◆ Extrait du document
· · · · · · ·
E. Delvaux.- M. Alliot-Marie, ministre de l'Intérieur, de l'Outre-mer et des Collectivités territoriales, c'est dire si ce matin on a pas mal de questions...
 
Et des Cultes...
 
...et des Cultes, exactement ! On va commencer par vos responsabilités à l'Intérieur. L'affaire J. Coupat et ses camarades militants de Tarnac. Les contre-enquêtes journalistiques, du Monde de Charlie Hebdo hier, de Libération ce matin, affirment que rien dans l'instruction ne justifie la qualification de "terrorisme", "qualification abusive", disent encore les avocats des Tarnac. Estce que cela peut finir par ébranler vos convictions ?
 
Certainement pas, et notamment ma conviction que ce ne sont pas les journaux qui rendent la justice dans notre pays, et que ce ne sont pas forcément les avocats qui sont le mieux à même d'exprimer une vision objective d'un dossier.
 
Cela dit, la police n'a toujours trouvé aucune preuve formelle qui justifie ce mot de "terrorisme".
 
La police a apporté au juge et continue d'apporter au juge, un certain nombre d'éléments qui ont conduit celui-ci à mettre en examen, sous une inculpation d'association de malfaiteurs en liaison avec une entreprise terroriste, plusieurs personnes, à les maintenir, je vous le signale, sous contrôle judiciaire, ce qui n'est pas rien, et à maintenir en prison monsieur Coupat.
 
L'un des mis en examen. Cela dit, on est, semble-t-il, d'après non pas les enquêtes policières, mais ce que les journalistes vont chercher, on est plus près du sabotage que du terrorisme, vous ne l'entendez toujours pas ?
 
Encore une fois, ce n'est pas à moi de donner une qualification, c'est au juge. Je suis ministre de l'Intérieur, et donc, à ce titre, en charge des services de police et de gendarmerie qui ont pour but d'empêcher des personnes d'apporter une nuisance dans un certain nombre de cas, de les empêcher de commettre des délits ou des crimes, qui ont également la responsabilité d'interpeller des personnes qui ont commis des actes contraire à la loi, de les déférer au juge, et de donner au juge ce que celui-ci demande. A partir de là, j'ai un trop grand respect de la séparation des pouvoirs et de la justice dans notre pays pour m'exprimer davantage sur ce dossier. C'est peut-être d'ailleurs l'un des problèmes aujourd'hui, c'est-à-dire que ceux qui savent n'ont pas le droit de parler, tandis que d'autres, qui ont peut-être des présupposés ou ont moins de connaissances, eux, ont la possibilité de s'exprimer.
· · · · · · ·
◆ Données sources
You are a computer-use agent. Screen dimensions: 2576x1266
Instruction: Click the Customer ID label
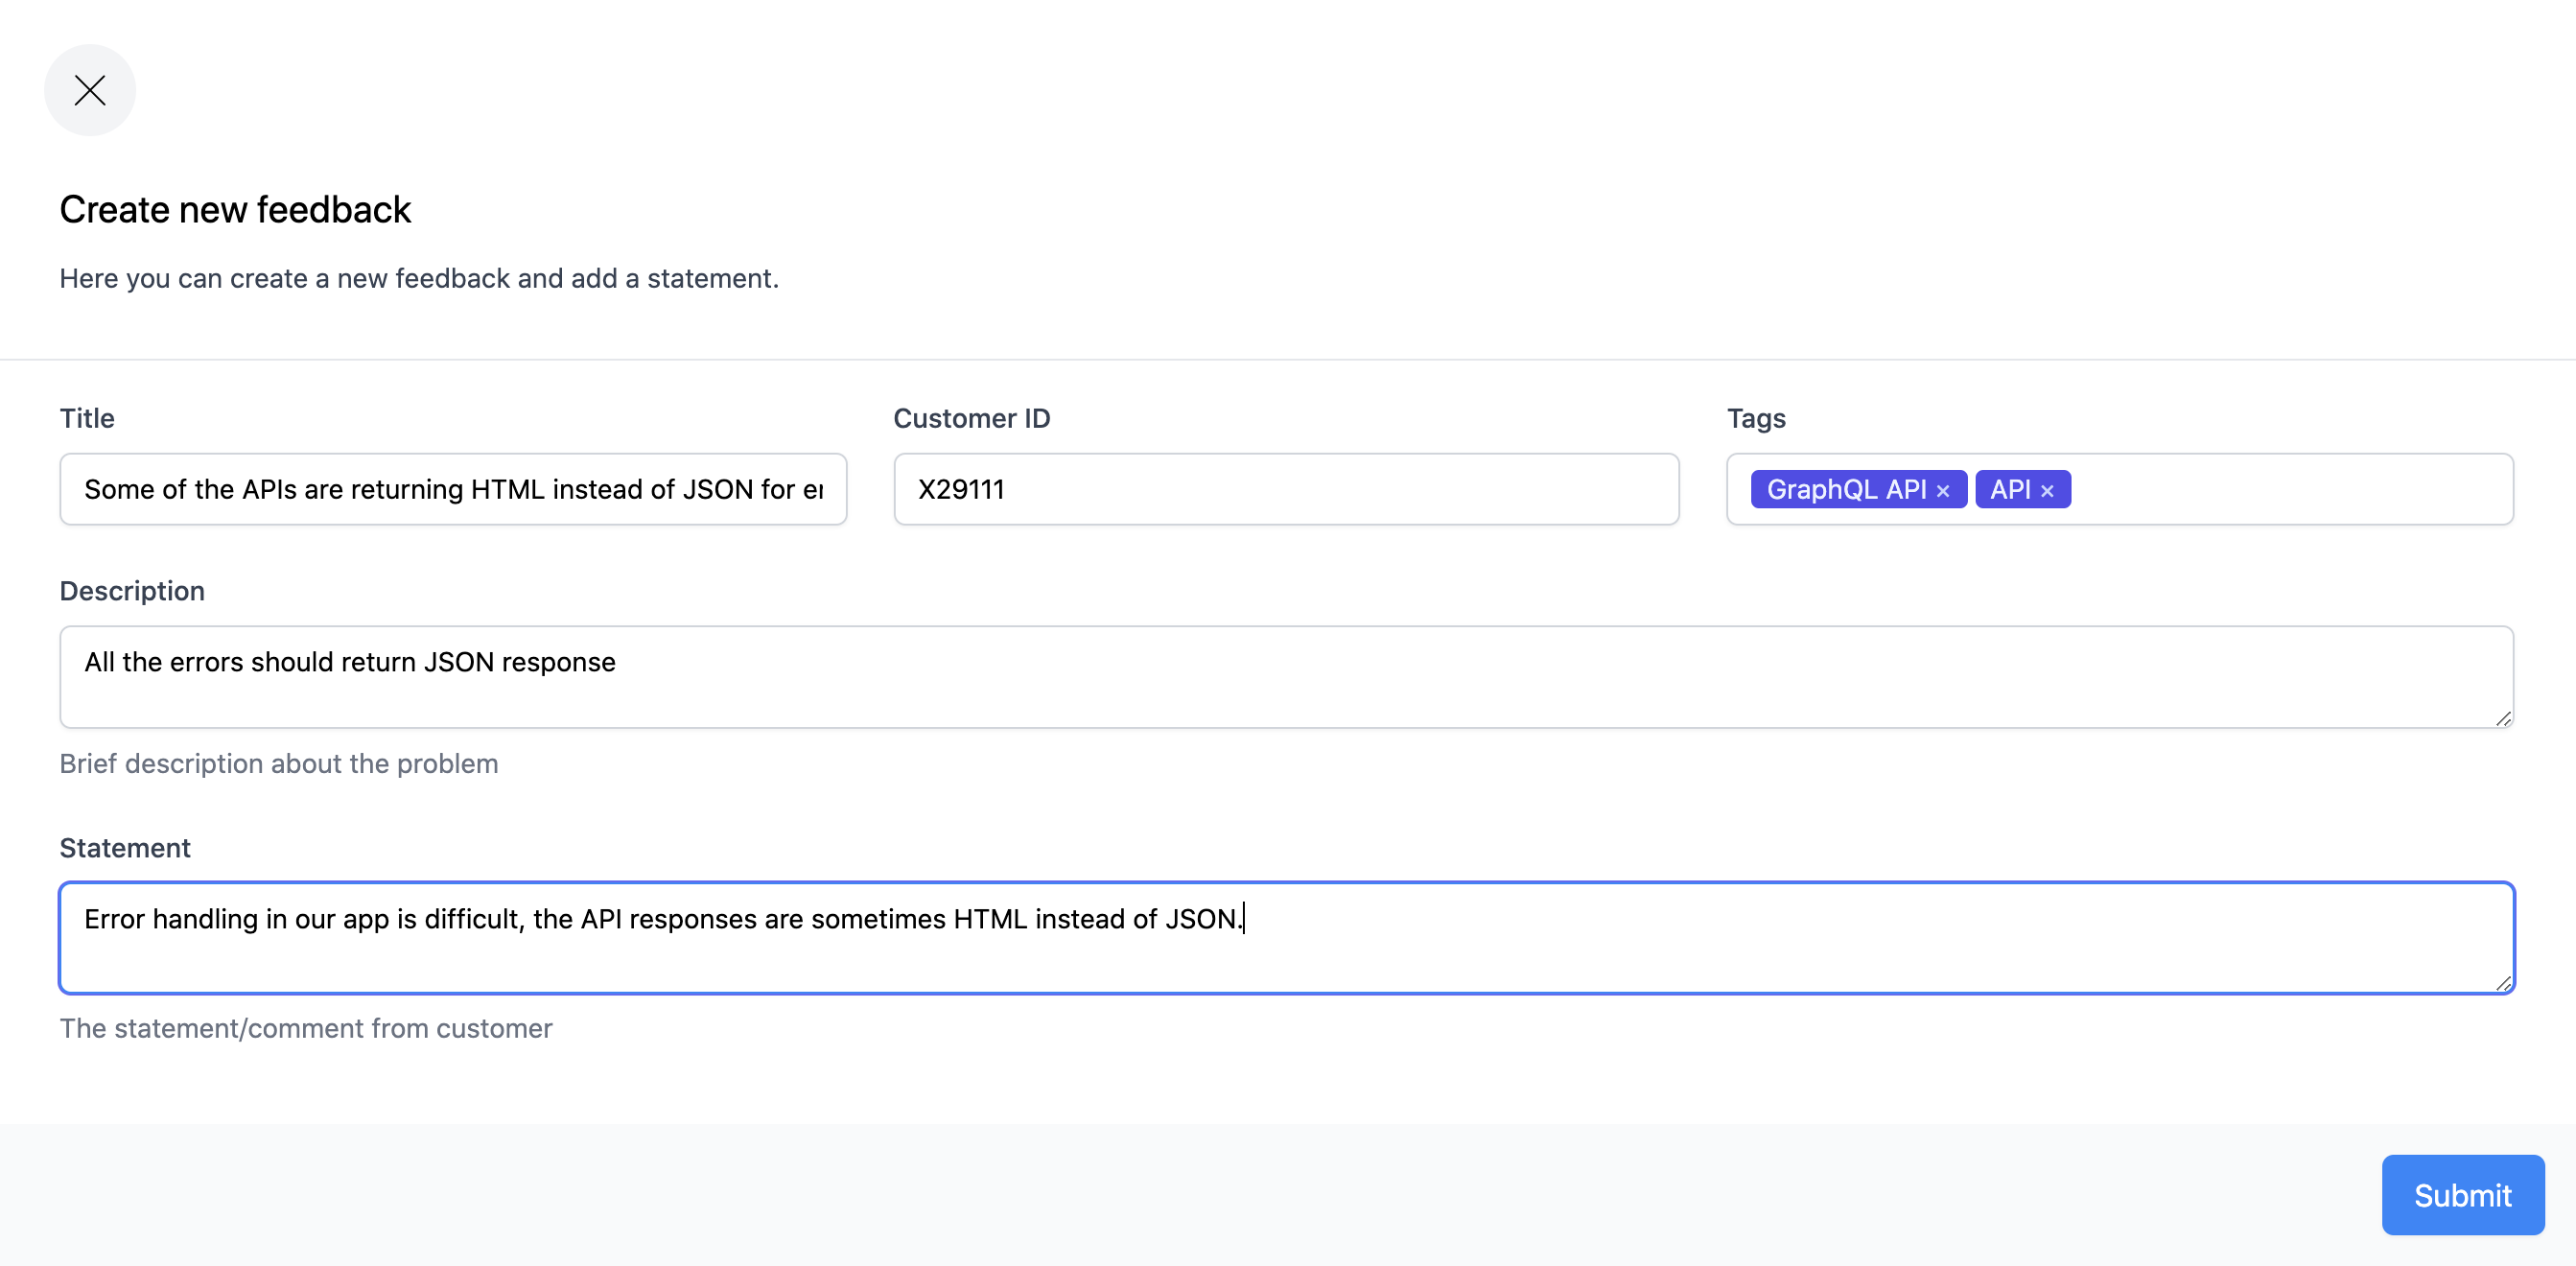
· · · · · · ·
◆ Consignes
(A) Dans l'entretien sur l'affaire de Tarnac, sous quelle inculpation le juge a-t-il mis en examen plusieurs personnes ?
(B) Recopiez le passage de l'entretien sur l'affaire de Tarnac qui commence à « L'un des mis » et se termine à « toujours pas ? ».
(C) Rédigez la suite de l'entretien sur l'affaire de Tarnac à partir de sa dernière réplique.

◆ Corrigés
(A) Association de malfaiteurs en liaison avec une entreprise terroriste.

(B)
L'un des mis en examen. Cela dit, on est, semble-t-il, d'après non pas les enquêtes policières, mais ce que les journalistes vont chercher, on est plus près du sabotage que du terrorisme, vous ne l'entendez toujours pas ?

(C)
 
Vous prendriez comme un camouflet pour vous peut-être et pour votre ministère, si J. Coupat s'avérait innocent ?
 
Encore une fois, c'est à la justice de se prononcer...
 
On a compris, on a compris...
 
J'ai apporté des éléments à la justice, le juge...
 
Des éléments un peu à charge tout de même, à charge pour le terrorisme !
 
Attendez...Non mais soyons clairs : quel est le rôle des policiers des gendarmes ? Il faut bien le répéter, ils sont là pour protéger la société, pour faire respecter les lois. Quand il y a un certain nombre de personnes qui sont soupçonnées d'avoir commis des actes contraires à la loi, leur rôle c'est d'interpeller ces personnes et de donner à la justice des éléments sur lesquels c'est ensuite à elle de se prononcer. Point à la ligne. Je pense que, en la matière, les policiers et les gendarmes ont fait leur métier. Maintenant, je pense qu'il serait bon que chacun attende les décisions qui seront celles de la justice.
 
Alors on va attendre. La violence, la violence des jeunes aujourd'hui, est-ce que vous estimez qu'il y a une recrudescence des phénomènes de bandes en France liée aux récents évènements ?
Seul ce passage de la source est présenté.